At my age, I've outgrown the notion of "favorites." (Can we outgrow it as a society too? People sometimes ask my toddler to name her "favorite" color. I know they mean well, but she always seems so stumped by the question, but I don't want to encourage her to conjure a fake answer. She's two! All colors are awesome.)
That said: I'm currently re-reading Thomas Wolfe's You Can't Go Home Again, which I decided was my favorite novel when I read it one slow sunburned summer at age 19 or 20. And I have to say, it's still got it.
An excerpt:
I believe that we are lost here in America, but I believe we shall be found. And this belief, which mounts now to the catharsis of knowledge and conviction, is for me—and I think for all of us—not only our own hope, but America’s everlasting, living dream. I think the life which we have fashioned in America, and which has fashioned us—the forms we made, the cells that grew, the honeycomb that was created—was self-destructive in its nature, and must be destroyed.
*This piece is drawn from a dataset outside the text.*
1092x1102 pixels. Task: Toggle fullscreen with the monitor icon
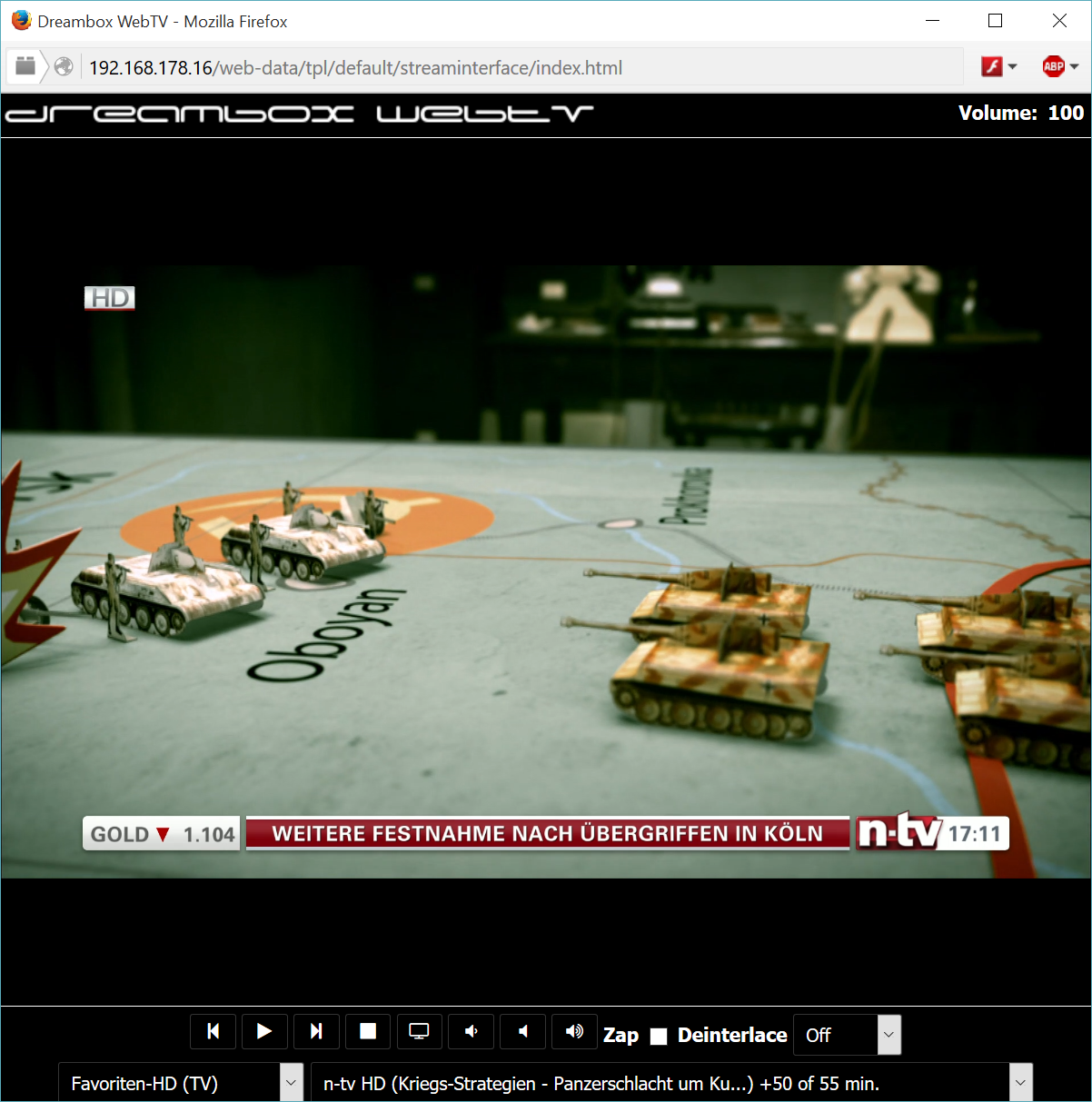coord(419,1031)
I think these forms are dying, and must die, just as I know that America and the people in it are deathless, undiscovered, and immortal, and must live. I think the true discovery of America is before us. I think the true fulfillment of our spirit, of our people, of our mighty and immortal land, is yet to come. I think the true discovery of our own democracy is still before us. And I think that all these things are certain as the morning, as inevitable as noon.